For his first production in Hunta spy film, South Korean actor Lee Jung-jae, star of Squid Game, made the guns speak on Friday at the Cannes Film Festival. The film Hi-han (Eo) in its part marked the spirits by its sensitivity to the animal cause.
Lee Jung-jae’s passing behind the camera was considered successful by fans of Heat by Michael Mann – weapons sometimes have more dialogue than actors and actresses – and by fans of Infiltrators by Martin Scorsese, inspired by the Hong Kong thriller internal activities.
However, we may regret an overly ambitious narrative with false flash reminders and a clear taste for hemoglobin.
Spying in the 1980s
Lee Jung-jae, 49, who plays one of the first two roles, set his plan in the 1980s on a South Korean fearing North aggression.
The director-actor plays the head of South Korean foreign intelligence who fights his domestic counterpart in a frantic North Korean mole hunt.
The protagonist seems to be everywhere, perhaps even in the office next door, even in basements where torture is common to get information.
Benefiting from a big budget, the feature film also sees fans of the James Bond franchise with action traveling between Washington, Seoul and Bangkok.
A movie at the height of an ass
The roaming of a donkey victim of people’s madness: at the official competition in Cannes, Yes (Hi Han), by Polish Jerzy Skolimowski, dared to make the animal the main character of a film with a fascinating photograph.
Yes was pampered by his wife Kadandra, a circus actress, whose attentions and caresses he loved, to the day animal activists, ironically, do so. free by sending him to a farm from which he fled.
From there begins a lone journey – despite several encounters with horses – from the Polish farms to the Italian Alps, filmed by Jerzy Skolimowski at the height of his withering.
With the rhythm of Eo’s breath, powerful or jerky, hard when he’s hurt, and with his big sad eyes, the public engages in ass anxiety.

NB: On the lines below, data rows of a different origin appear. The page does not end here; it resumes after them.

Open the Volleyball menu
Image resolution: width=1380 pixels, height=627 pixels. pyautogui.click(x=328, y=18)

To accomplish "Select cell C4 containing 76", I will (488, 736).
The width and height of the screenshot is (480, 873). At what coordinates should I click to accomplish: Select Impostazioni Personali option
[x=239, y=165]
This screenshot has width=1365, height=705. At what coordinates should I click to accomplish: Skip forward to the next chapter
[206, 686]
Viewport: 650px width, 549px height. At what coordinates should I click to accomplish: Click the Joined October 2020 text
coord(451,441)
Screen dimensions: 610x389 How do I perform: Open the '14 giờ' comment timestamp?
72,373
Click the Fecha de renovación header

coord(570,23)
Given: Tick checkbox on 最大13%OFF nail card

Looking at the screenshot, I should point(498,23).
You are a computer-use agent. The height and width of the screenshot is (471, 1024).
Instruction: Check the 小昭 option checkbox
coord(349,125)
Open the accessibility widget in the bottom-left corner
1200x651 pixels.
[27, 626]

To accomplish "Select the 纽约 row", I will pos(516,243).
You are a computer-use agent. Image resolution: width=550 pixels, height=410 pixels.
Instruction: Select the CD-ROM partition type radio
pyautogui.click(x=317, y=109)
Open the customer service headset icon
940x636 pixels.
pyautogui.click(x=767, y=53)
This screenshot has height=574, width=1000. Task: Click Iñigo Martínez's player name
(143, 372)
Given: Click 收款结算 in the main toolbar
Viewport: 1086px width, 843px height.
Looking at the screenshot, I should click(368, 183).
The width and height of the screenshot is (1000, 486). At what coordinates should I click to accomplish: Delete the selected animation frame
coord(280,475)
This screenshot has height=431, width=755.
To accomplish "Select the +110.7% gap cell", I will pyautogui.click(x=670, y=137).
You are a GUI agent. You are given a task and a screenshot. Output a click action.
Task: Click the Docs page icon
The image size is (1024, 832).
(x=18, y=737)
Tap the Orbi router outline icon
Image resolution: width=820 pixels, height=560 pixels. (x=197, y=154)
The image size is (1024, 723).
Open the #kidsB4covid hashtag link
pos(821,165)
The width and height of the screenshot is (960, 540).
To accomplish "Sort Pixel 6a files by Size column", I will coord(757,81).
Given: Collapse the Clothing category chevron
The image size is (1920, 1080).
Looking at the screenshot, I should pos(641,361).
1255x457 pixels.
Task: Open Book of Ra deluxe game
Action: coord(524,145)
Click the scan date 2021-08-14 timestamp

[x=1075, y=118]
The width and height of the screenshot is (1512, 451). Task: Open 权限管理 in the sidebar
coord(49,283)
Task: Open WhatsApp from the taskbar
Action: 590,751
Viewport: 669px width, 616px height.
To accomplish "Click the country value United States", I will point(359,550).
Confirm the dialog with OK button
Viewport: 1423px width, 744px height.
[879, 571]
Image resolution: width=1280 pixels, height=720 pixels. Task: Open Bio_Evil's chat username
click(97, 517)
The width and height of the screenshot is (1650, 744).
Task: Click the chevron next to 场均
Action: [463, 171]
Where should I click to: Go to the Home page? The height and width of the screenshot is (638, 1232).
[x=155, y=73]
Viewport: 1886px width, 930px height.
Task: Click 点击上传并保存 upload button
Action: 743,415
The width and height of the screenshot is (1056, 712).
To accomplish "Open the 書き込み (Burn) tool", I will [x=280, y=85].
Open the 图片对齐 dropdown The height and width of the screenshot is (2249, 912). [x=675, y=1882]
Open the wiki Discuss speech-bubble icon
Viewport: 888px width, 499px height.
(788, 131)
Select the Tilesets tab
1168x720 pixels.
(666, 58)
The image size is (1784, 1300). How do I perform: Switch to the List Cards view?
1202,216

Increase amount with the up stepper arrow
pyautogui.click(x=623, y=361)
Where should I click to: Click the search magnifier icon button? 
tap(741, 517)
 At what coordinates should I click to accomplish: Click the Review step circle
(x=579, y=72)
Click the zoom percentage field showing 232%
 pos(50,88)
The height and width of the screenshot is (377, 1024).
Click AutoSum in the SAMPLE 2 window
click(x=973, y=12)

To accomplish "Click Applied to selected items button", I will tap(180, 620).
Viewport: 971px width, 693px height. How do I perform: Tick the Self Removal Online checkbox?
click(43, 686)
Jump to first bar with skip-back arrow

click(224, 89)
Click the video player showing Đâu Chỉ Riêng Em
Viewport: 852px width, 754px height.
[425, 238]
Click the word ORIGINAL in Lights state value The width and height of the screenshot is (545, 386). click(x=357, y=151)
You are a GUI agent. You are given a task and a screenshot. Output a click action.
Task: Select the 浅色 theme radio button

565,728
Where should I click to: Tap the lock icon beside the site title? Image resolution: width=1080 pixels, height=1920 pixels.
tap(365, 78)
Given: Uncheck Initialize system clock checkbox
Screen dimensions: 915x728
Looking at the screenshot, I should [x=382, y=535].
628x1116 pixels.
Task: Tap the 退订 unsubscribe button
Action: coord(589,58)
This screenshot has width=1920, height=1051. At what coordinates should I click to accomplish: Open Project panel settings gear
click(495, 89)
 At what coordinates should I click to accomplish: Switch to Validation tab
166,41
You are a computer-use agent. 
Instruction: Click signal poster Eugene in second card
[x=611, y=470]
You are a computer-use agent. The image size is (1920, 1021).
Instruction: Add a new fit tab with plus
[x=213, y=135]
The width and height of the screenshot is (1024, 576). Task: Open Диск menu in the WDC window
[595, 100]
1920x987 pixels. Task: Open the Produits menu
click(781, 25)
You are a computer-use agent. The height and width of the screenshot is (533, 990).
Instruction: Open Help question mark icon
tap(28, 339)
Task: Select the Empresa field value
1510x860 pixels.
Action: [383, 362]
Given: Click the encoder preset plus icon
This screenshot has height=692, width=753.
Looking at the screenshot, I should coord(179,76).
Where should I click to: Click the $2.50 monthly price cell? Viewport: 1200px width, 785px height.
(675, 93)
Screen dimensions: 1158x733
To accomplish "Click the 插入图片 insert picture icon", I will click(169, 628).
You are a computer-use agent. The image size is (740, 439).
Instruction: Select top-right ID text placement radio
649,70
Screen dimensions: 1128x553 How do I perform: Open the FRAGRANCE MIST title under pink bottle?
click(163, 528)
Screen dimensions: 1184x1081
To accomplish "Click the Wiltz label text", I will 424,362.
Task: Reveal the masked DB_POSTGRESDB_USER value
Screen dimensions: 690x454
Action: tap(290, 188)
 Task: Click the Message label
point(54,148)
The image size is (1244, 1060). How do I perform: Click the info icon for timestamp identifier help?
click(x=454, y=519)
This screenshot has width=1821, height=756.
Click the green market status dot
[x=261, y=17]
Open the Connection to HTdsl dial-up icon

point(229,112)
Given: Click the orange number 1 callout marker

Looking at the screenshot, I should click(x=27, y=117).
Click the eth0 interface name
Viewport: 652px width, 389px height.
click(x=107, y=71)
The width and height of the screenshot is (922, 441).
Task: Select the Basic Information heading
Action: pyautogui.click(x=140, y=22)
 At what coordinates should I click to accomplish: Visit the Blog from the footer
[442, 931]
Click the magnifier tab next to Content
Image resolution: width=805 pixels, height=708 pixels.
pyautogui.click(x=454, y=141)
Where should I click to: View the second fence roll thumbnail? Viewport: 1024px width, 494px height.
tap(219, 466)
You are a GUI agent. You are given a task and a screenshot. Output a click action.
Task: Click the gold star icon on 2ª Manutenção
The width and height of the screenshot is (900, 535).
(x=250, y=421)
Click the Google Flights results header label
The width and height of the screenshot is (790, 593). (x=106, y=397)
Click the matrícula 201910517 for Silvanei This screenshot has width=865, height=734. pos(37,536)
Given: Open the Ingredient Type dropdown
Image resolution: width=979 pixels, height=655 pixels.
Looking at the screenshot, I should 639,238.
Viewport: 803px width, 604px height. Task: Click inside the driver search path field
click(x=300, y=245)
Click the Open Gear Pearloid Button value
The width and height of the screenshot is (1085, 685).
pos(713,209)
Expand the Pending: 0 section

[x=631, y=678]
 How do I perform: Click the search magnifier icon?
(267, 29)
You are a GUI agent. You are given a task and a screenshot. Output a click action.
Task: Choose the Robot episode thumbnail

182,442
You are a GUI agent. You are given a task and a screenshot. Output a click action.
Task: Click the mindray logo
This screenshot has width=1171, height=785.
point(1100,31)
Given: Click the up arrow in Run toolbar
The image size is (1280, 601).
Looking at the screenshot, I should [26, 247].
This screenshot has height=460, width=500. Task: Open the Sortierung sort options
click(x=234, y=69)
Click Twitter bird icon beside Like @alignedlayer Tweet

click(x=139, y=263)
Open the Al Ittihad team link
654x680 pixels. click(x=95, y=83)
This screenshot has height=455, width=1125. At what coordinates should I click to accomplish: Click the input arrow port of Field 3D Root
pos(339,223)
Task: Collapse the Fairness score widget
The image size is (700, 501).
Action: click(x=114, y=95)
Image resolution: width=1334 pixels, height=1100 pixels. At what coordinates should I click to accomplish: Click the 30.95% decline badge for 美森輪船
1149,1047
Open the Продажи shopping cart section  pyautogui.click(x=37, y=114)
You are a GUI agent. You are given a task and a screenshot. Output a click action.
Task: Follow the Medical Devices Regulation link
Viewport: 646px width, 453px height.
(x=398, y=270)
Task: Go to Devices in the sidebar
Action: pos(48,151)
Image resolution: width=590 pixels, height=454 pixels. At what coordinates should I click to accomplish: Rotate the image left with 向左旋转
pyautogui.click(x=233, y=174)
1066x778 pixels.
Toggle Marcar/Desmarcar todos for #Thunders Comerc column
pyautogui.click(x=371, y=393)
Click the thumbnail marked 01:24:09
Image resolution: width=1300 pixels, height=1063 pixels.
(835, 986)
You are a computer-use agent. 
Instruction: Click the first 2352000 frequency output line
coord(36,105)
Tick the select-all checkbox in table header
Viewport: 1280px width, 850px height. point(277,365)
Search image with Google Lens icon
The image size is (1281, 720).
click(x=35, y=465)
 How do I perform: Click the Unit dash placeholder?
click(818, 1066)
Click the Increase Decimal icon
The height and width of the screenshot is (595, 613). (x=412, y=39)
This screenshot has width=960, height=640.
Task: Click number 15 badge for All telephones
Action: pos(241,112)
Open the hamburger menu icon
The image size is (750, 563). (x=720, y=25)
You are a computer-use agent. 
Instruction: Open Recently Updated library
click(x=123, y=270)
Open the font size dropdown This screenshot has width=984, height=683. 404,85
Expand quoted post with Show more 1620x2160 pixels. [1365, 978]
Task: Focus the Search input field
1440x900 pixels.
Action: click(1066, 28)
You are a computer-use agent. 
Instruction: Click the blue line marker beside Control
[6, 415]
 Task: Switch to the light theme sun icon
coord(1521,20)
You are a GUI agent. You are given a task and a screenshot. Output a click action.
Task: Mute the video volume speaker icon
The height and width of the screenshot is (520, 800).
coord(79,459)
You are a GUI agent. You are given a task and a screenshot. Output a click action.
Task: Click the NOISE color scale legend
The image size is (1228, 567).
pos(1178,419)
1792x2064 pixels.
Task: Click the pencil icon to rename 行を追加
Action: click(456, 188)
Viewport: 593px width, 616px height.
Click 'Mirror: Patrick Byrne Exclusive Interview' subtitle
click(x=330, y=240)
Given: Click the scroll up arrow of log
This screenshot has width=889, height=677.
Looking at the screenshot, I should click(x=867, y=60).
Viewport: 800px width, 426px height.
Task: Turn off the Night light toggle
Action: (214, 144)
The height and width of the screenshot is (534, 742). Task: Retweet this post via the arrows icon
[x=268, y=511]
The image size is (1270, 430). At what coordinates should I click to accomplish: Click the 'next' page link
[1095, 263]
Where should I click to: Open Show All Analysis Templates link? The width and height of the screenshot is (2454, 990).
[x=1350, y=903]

The beauty of the images is seizing, from the dreamy forest to the grip of imaginary fires to the immortal mountains in the sepia, such as the disturbing violence of sounds, the cracking of the whip or crying animal.
Jerzy Skolimowski reverses roles: the donkey, all in innocence and sensitivity, is faced with animals and stupid people, as if they have no soul, or are victims of madness.
A tribute film
After seven years away from the screens, at the age of 84, Jerzy Skolimowski wants to pay tribute to only film made him cry : Random and balthazar by Robert Bresson (1966), where it is more inspired.
Hopefully this film will impress the hearts and brains of manysays Jerzy Skolimowski in a video released on Friday in Cannes, which also denounces the fact that people use the animal for its meat or fur.
The director, a victim of the fall, was unable to travel to Cannes and is currently hospitalized in Warsaw.